§ **O que se pede**
Edite o trecho sobre a FATF, começando em "Os países sujeitos" e seguindo até "se realizar negócios.", e nele troque "rigorosas" por "minuciosas".

§ **Trecho escolhido**
###

Os países sujeitos aos requerimentos da FATF, no que concerne ao
combate à lavagem de dinheiro e ao financiamento terrorista, devem
introduzir leis criminais específicas sobre bloqueio de contas
bancárias, retenção de dados, regulamentações na indústria do serviço
financeiro e a cooperação internacional – tudo com a FATF guiando. Os
países participantes passam por rigorosas avaliações de suas políticas
nacionais e sistemas judiciários que analisam o quanto estes estão
cumprindo as recomendações da FATF. A recompensa que o FATF garante
àqueles que as cumprem é o “carimbo” confirmando o país como um lugar
seguro para se realizar negócios.


Quanto mais recomendações adotadas (leia-se: quanto mais repressiva
forem as leis), melhor a pontuação do país, de acordo com Hayes, o
resumo seria: “Dar as notas máximas para os seus piores alunos”.


Fórum – Fale um pouco sobre aquela que você chamou de “a mais poderosa organização da qual nunca ouvimos falar”.


Ben Hayes - Sim, eu a chamo assim, mas, na realidade, a FATF
nem chega a ser uma organização como a palavra pode sugerir. Ela não tem
diretor, ou sede e coisas assim. Bem, de qualquer maneira, tudo começou
durante a década de 1990, quando os países do G7 criaram essa
força-tarefa que escreveu 40 recomendações para o combate à lavagem de
dinheiro ao redor do planeta. Os países que seguiam essas recomendações
em suas legislações recebiam notas e eram reconhecidos como “detentores
de boa governança” – no sentido global. Então, funcionários do FMI ou do
Banco Mundial passavam relatórios dizendo que o país X era um bom local
para se investir, era seguro, entre outras coisas, pois prezava pelo
combate à lavagem de dinheiro de cartéis de drogas ou outras
organizações criminosas. O que acontece é que, depois do 11 de Setembro,
criaram-se mais nove recomendações – essas específicas para o combate
ao financiamento ao terrorismo.


Fórum – E quando isso passou a ser ruim?

###

§ **Listagem de dados**
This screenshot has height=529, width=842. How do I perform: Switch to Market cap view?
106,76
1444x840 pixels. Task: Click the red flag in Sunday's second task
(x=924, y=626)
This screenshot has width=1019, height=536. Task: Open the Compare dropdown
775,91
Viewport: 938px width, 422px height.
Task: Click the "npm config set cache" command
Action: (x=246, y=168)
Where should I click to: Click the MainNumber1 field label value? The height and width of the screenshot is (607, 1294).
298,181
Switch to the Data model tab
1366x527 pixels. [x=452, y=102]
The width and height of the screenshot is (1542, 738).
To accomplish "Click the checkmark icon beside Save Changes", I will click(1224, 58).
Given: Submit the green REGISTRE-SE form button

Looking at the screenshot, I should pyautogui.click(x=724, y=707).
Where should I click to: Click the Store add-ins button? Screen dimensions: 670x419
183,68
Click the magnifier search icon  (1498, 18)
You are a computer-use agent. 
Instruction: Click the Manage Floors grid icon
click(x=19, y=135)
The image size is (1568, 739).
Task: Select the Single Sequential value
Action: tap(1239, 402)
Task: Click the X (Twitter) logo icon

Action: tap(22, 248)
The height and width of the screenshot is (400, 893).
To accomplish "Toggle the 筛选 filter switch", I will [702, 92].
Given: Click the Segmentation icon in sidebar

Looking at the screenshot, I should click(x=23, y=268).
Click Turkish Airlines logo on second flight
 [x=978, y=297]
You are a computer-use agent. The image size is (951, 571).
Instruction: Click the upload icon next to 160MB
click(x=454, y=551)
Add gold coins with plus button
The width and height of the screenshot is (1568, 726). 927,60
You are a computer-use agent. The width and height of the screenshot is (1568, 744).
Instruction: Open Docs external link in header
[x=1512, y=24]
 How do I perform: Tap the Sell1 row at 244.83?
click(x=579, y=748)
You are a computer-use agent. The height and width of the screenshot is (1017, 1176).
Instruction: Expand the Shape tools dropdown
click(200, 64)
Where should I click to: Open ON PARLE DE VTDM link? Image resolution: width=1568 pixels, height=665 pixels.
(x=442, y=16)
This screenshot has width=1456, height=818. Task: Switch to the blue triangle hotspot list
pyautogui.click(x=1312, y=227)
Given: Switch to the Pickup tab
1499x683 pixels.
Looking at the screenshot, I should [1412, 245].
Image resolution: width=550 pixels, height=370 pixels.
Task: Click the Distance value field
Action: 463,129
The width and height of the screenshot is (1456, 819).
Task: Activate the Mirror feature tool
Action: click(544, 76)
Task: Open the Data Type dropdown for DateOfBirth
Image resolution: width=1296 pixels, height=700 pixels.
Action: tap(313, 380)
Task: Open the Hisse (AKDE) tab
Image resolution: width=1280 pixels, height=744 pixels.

###

§ **Resultado da tarefa**
Os países sujeitos aos requerimentos da FATF, no que concerne ao
combate à lavagem de dinheiro e ao financiamento terrorista, devem
introduzir leis criminais específicas sobre bloqueio de contas
bancárias, retenção de dados, regulamentações na indústria do serviço
financeiro e a cooperação internacional – tudo com a FATF guiando. Os
países participantes passam por minuciosas avaliações de suas políticas
nacionais e sistemas judiciários que analisam o quanto estes estão
cumprindo as recomendações da FATF. A recompensa que o FATF garante
àqueles que as cumprem é o “carimbo” confirmando o país como um lugar
seguro para se realizar negócios.